Campaign 2022
Question K prevails, setting term limits for Baltimore officials
Voters approve legalizing cannabis possession, preventing the city’s underground conduits from being privatized and choose Esposito and Kenyatta-Bey for school board
Above: Pro and con Question K signs in Baltimore. (Fern Shen)
Voters sent a strong message tonight to Baltimore City Hall, approving term limits for city officeholders by a wide margin.
Question K – an amendment to the city charter which would restrict the mayor, City Council members and comptroller to two consecutive terms – was approved by a 3-1 margin, with about 60% of precincts reporting.
Voters embraced the term limits measure despite the fact that, as opponents stressed, it was written by a political action committee funded by the conservative owner of Sinclair Broadcast Group.
“I like the concept of giving more people a chance to run,” said Laura Howard, explaining that she wasn’t troubled by the question’s backers, whose local flagship station is perennially city-bashing WBFF Fox 45.
Howard and several others who cast their votes today at a library in Waverly held views one would would expect in heavily Democratic Baltimore.
Howard, a city school teacher and union member, made sure to vote for school board candidates Salimah Jasani and Ashley Esposito, the candidates endorsed by the Baltimore Teachers Union.
Another voter, a self-employed artist, said he was drawn to vote today not just for Democratic nominee Wes Moore, but against his ultra-right Republican opponent Dan Cox.
“Keeping the Trump-minded people at bay” is how he described his mission.
Regarding Question K, he had heard the warning by critics of the measure, which does not go into effect until 2024. He also knew about the Sinclair executive who had poured more than $500,000 to put K on the ballot.
Still he voted for it.
“It’s better to have new people coming in, to have more turnover. It can’t hurt,” he said before adding, “Well, it could hurt. But we need to keep changing things. Trying things.”
School Board Seats
The non-partisan contest to select two at-large members of the Board of Education was the first time voters have been able to choose school board members.
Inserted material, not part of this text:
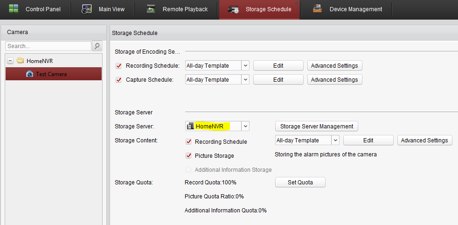This screenshot has height=225, width=458.
Task: Click the HomeNVR folder icon
Action: point(20,61)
Of the two candidates who ran on a slate together – Ashley E. Esposito, an activist and prospective city school parent, and Salimah Jasani, a former teacher – only one succeeded.
With almost all precincts reporting, the results were: Ashley Esposito 29%, Kwame Kenyatta-Bey 27%, April Christina Curley 23% and Salimah Jasani 20%.
Ballot Questions
Along with Question K, all of the other ballot questions were approved. Among them were measures to:
Create a fund for pre-apprenticeship programs in city schools, change the charter so that the Baltimore Police Department is no longer a state agency, and reconfigure the board overseeing the Office of the Inspector General to eliminate members with a potential conflict of interest.
Question E, prohibiting the sale of the city’s underground conduit system to a private entity, was approved 76%-24%.
And statewide Question 4, legalizing the possession of cannabis, was passed by a margin of 65%-35%.
Maryland will now join a growing list – 19 states, including Virginia, three territories and the District of Columbia – that have legalized recreational adult use of the drug.